He doesn’t fear you, Astarra observed, and there was a faint, pleased curl to the thought. Or he fears the right thing, and keeps walking anyway.
Grimjaw started up the Chalkswitch path without another word, boots crunching chalk, shoulders set. Not an invitation spoken aloud, just motion that made room for Edrin to follow.
Edrin flexed his fingers. No flame this time, only the lingering sensation of heat under the skin, like coals banked and waiting. He tightened the waterskin strap at his side, checked the weight of it, real and solid. Then he stepped after Grimjaw into the thin trees, setting his face toward Harrows Turn and the unbearable fact of other lives continuing.
He didn’t look back.
The thin trees closed around them with a sound like paper worrying at itself. Leaves, young and pale with spring, clapped softly in the morning wind. Chalk dust rose under Grimjaw’s boots and hung for a moment before the breeze worried it away, leaving only the white scuff of his path and then even that began to blur.
Edrin followed without trying to match the older man’s stride. He didn’t have the breath for pride. The climb took it, the slope always a little steeper than it looked, the chalk slick in places where the dew still clung. His legs knew how to work, that was the strange mercy of it. Brookhaven had taken everything else, but it hadn’t taken the memory of moving uphill with a pack and a blade and a reason to get there.

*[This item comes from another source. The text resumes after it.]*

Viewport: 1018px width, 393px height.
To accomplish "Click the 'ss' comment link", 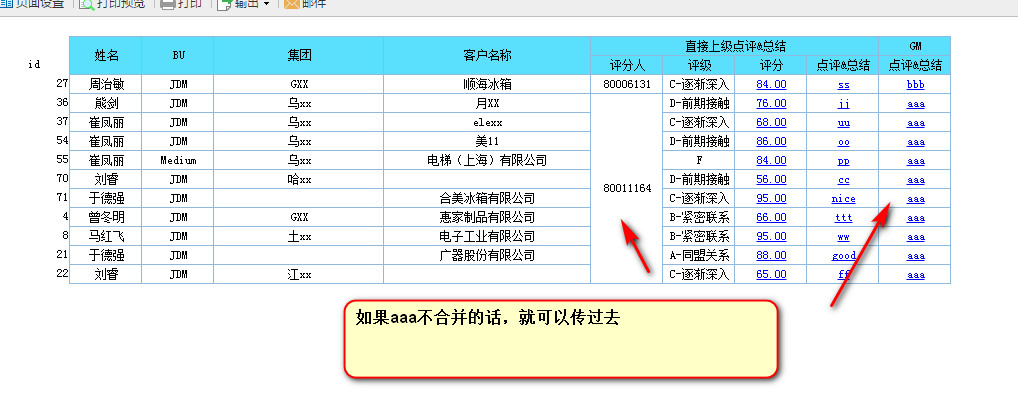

His hand kept wanting to open and close. Heat lived under the skin, not pain, not quite. Like the remnant of a brand that hadn’t been pressed hard enough to scar. He kept it at his side, fingers loose, as if pretending it belonged to someone else.
Grimjaw didn’t talk. He simply set a pace and held it, steady as a tool. When he stopped to test the ground with his boot, Edrin stopped too. When Grimjaw angled off the faintest line of a deer track to avoid a patch of exposed chalk that would show their prints too clearly, Edrin did the same.
He watches how you learn, Astarra murmured, not as warning, not as comfort. A fact placed gently on the tongue.
Let him, Edrin thought back, and felt something in him tighten at the ease of it, at how natural it already was to answer a voice no one else could hear. I need to learn.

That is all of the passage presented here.